Of these “reimagined consumers,” Millennials and Gen Z have shown themselves to be the most socially and environmentally conscious consumers ever. This changing tide is increasingly backed by regulators, policy makers, investors and stakeholders, indicating that these trends are here to stay and companies are expected to reduce their social and environmental impact.
What’s more, these new consumers are looking at products and companies in their entirety—from what the products are made of, how they are produced, and how they are shipped. Three-quarters (76%) of respondents to Accenture’s survey say they are attracted to brands that source services and materials in highly ethical ways.

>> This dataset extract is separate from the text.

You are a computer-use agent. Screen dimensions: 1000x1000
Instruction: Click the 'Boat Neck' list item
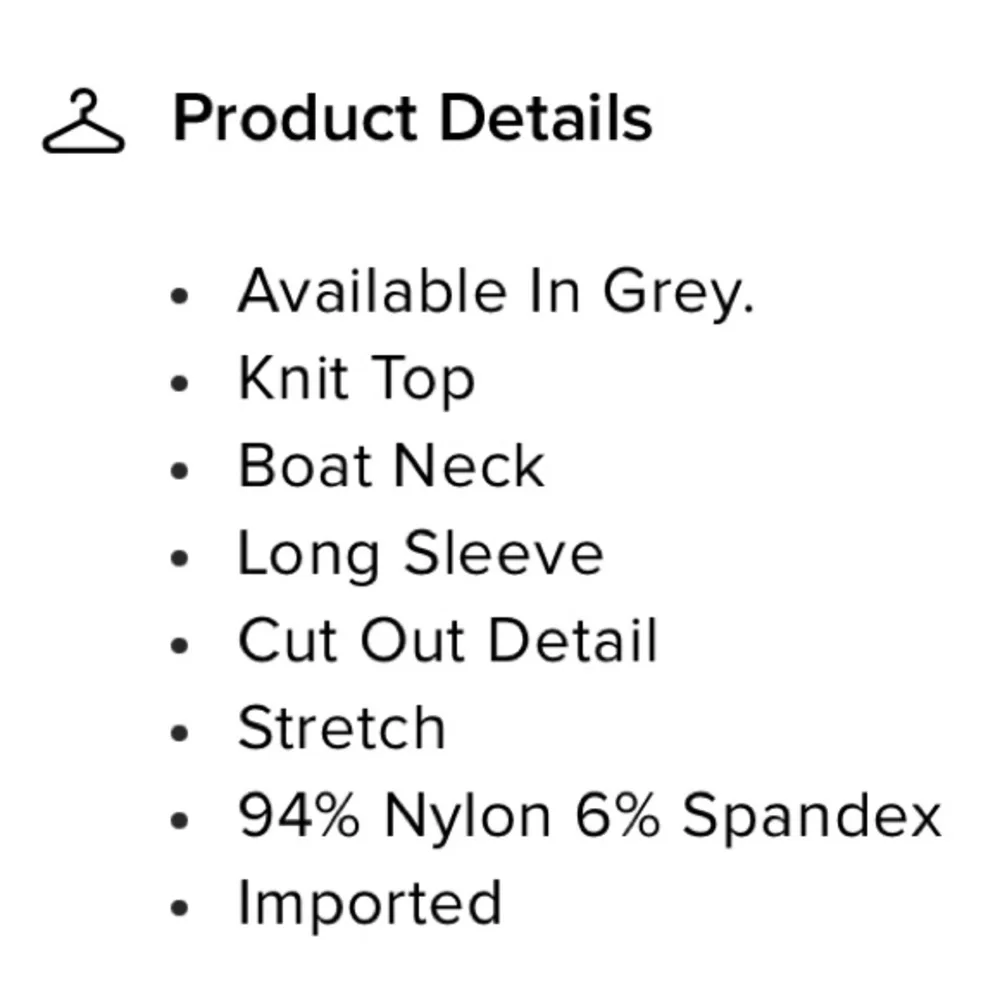pos(391,467)
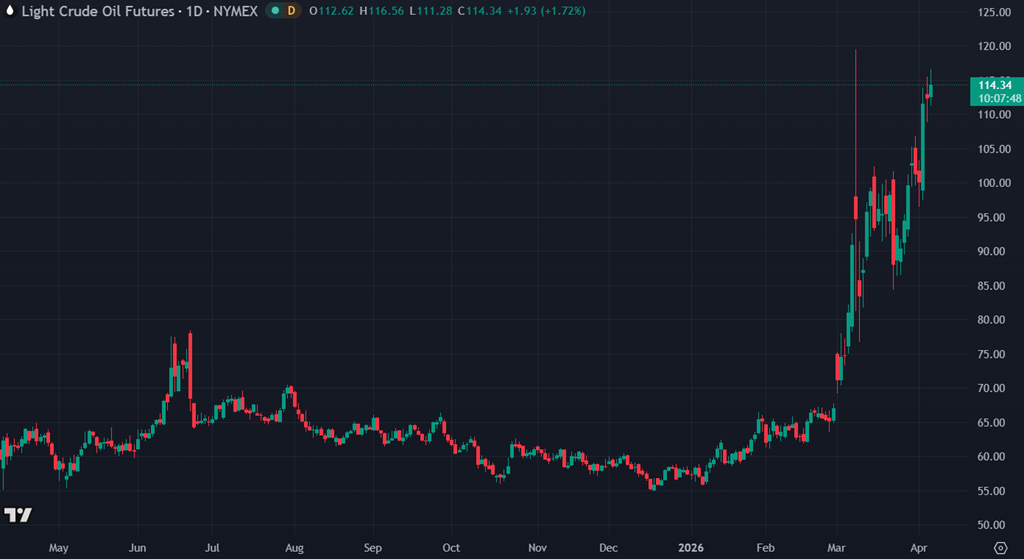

While consumer’s ethical expectations are increasing, so too are their expectations for ease and convenience. Accenture found that 50% of reimagined consumers are disappointed by many companies’ failure to provide enough support and understanding of their needs during challenging times.
For many, these needs are rooted in how they receive their products and the timeline for delivery, therefore requiring companies to rethink their supply chains.
These notable shifts in consumer behavior are having substantial impacts on the marketplace beyond key industries, like consumer-packaged goods (CPG) and retail. The CPG industry is struggling to break out of unagile and wasteful supply chain systems, which is made clear through the fact that CPG companies account for one-fifth of all freight shipping in the United States.
In our “Business Futures” report, Accenture explored how the use of new technologies, such as route-optimization algorithms and quantum routing, allow organizations to serve more customers while shrinking their footprint. Likewise, the report found that decentralized networks that use on-demand production, which Accenture calls “supply unbounded,” have minimized the impact of supply on businesses while improving the experiences they deliver.
As physical constraints, such as the length of supply chains, are major barriers to meeting shifting expectations, these technologies and methods to decentralize networks are critical to create more resilient and sustainable supply chains.
The ability to improve sustainability in a company’s operation requires identifying what the major contributors to its environmental footprint are and to see where those technologies and methods should and can be employed.
A recent SAP survey found that while 64% of consumer product respondents agreed that suppliers are major contributors to their company’s environmental footprint, visibility into the supply chain remains low across all sectors.
Increasing visibility is not only important for companies to address issues in their supply chains, but also to allow them to meet “reimagined consumers” expectations of transparency.
Nearly three quarters (71%) of reimagined consumers who responded to Accenture’s Life Reimagined survey believe that companies/brands are just as responsible as governments for the health of societies. Furthermore, a recent Forrester study finding that 70% of the most empowered consumers believe a company’s social responsibility is important.
Business leaders—especially the chief supply chain officers (CSCOs)—must therefore pay close attention to changing preferences and expectations to ensure business operations are flexible and meet the needs of consumer groups.
In addition to evaluating emerging trends, varying consumer habits and interests can be key indicators of the changes supply chain experts must make across the value chain. In order to drive growth and effectively advance the supply chain to meet customers’ needs, companies need to rethink their businesses through the lens of experience by doing the following:
Meeting—and better yet, exceeding—the expectations of consumers with the actions of investing, reimagining, structuring and evolving is critical for businesses to succeed. And this success starts from, and is intrinsically tied to, the efficiency and productivity of supply chains and CSCOs’ strategic priorities.
In a post-pandemic world, supply chains must be embedded with transparency, resilience and sustainability—or brands risk their own longevity.